━━━ Entries shown
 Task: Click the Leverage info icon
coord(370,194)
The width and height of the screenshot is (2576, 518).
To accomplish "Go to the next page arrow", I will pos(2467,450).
━━━━━━
━━━ Entries shown
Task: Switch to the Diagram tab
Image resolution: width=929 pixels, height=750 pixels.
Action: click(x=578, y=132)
━━━━━━
Stated problem: Rewrite the stretch of the data from the line containing "The width and" through the line containing "I will pos(2467,450)." as a Markdown table with the columns Row and Line, skipping blank lines.

Output of the exercise:
| Row | Line |
|---|---|
| 1 | The width and height of the screenshot is (2576, 518). |
| 2 | To accomplish "Go to the next page arrow", I will pos(2467,450). |